Die Kurverwaltung hat Sportausrüstung im Wert von 1.900 Euro vom vorigen Betreiber des Sportangebotes auf Baltrum gekauft.

 

Für die anstehende Kutschenüberprüfung seien dem Veterinäramt des Landkreises Aurich geeignete Flächen vorgeschlagen worden.

 

Das Gastgeberverzeichnis 2020 sei in Vorbereitung. Ob man eine ganz andere Strategie einschlagen und beipielsweise Imageteil und Unterkunftsnachweis trennen will? Dazu soll es eine Extrabesprechung am 23. Juli mit Kämmerin Heike Klaassen und Grafiker Denis Metz geben.

 

Die Kurverwaltung will kein Marketinkonzept in Auftrag geben. Noch sei man bei der Nordsee GmbH involviert, der Vertrag laufe Ende 2020 aus, so Tuitjer. Die Beitragsregelung mit der OFI (Werbegemeinschaft der Ostfriesischen Inseln) wolle man erneut besprechen und die weitere Zusammenarbeit bzw.
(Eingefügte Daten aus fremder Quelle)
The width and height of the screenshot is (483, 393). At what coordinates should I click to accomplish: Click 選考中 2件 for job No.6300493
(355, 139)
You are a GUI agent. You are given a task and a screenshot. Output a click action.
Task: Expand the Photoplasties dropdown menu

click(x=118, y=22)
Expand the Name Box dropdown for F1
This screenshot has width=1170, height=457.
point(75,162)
Teilnahme an den Maßnahmen angehen.

 

Seit dem Wegfall der Gitter an den Strandkörben vor zwei Jahren wurden folgende Zahlen an Schwarzsitzern registriert: 2017 waren es 115, die 1.125 Euro nachzuzahlen hatten, im Jahr 2018 waren es 101 mit 10.20 Euro, und heuer gab es bis dato 20 Schwarzsitzer.

 

Dann wurden noch die aktuellen Zahlen vorgestellt:

Im vergangenen Jahr haben fast 80.000 Gäste die Insel besucht und beinahe 500.000 Übernachtungen generiert. An Kurbeitrag kamen rund 1,3 Mio Euro zusammen.
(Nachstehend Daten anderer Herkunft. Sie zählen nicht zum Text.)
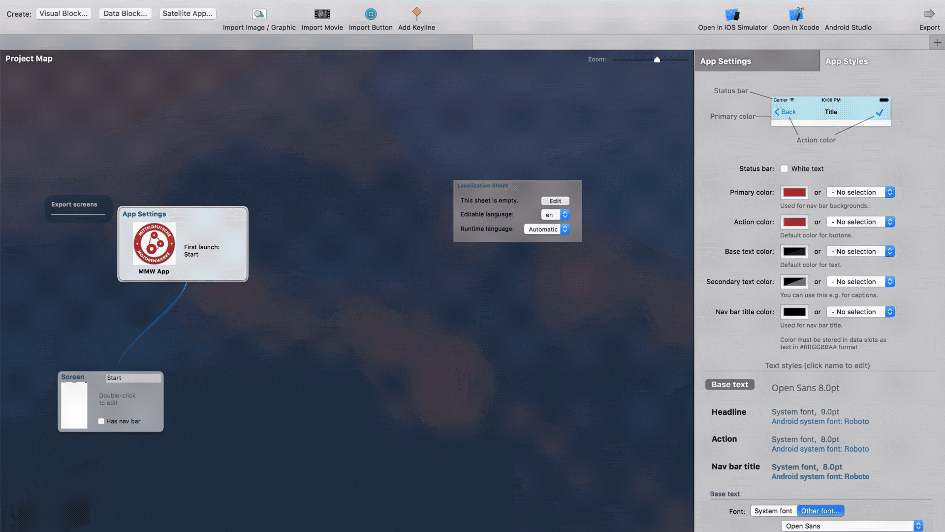Click Edit button in Localization Sheet
Viewport: 945px width, 532px height.
pyautogui.click(x=554, y=200)
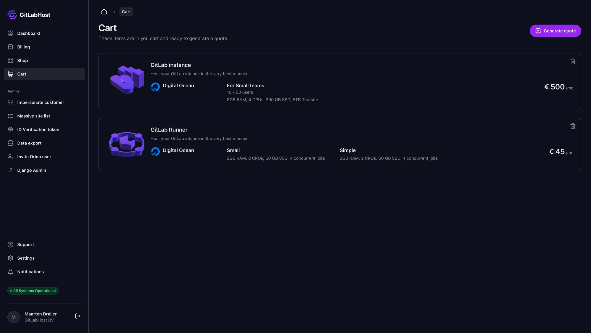Delete the GitLab Runner cart item
591x333 pixels.
coord(573,126)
Im laufenden Jahr sind bereits über 32.000 Urlauber zur Insel gekommen, 173.000 Übernachtungen gab es. Ins Kurbeitragssäckel flossen im ersten Halbjahr rund 450.000 Euro.
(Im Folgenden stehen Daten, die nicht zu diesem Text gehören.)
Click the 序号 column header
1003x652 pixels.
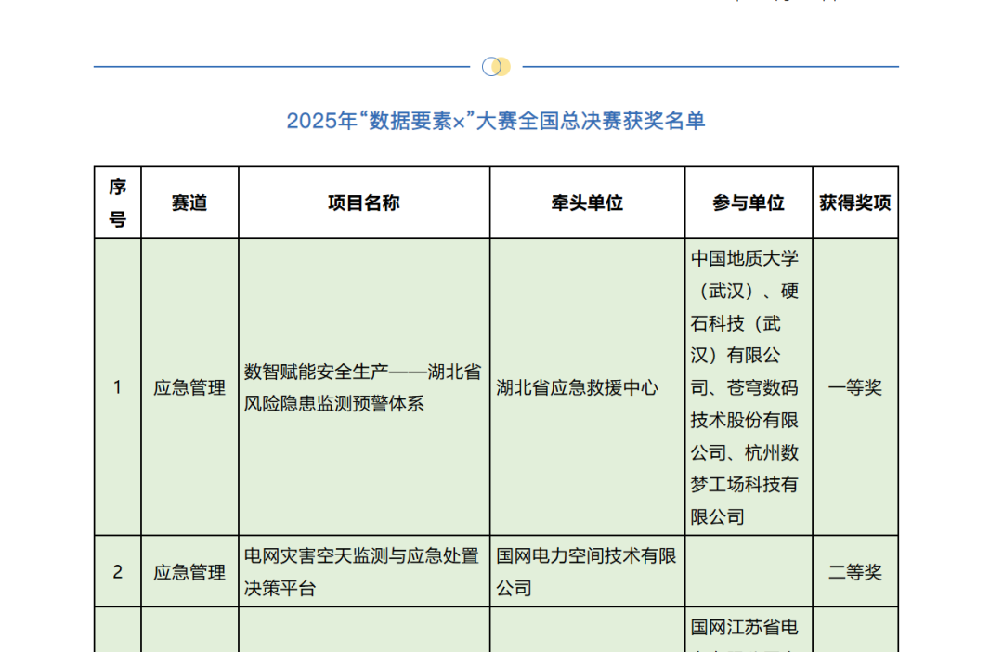click(117, 202)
Dies entspräche einem Plus von 40 Prozent an Gästen und 35 Prozent an Übernachtungen gegenüber der vor 2013 bei Einführung des neuen Kurbeitragssystems registrierten Zahlen, verkündete Kurdirektor Tuitjer. Damals hätte das Kurbeitragsaufkommen bei rund 850.000 Euro im Jahr gelegen.

 

 

Ab 21. Juli sind alle Strandkörbe ausgebucht, wusste Tuitjer noch zu berichten. Wetterabhängig würde er für Spontansitzer gerne noch weitere Strandkörbe vorhalten können, also anschaffen wollen. Die Hochsaison sei sehr stark frequentiert –  allerdings falle es außerhalb sehr ab, so das Fazit.

 

Dieses war Punkt 5, der Bericht des Bürgermeisters.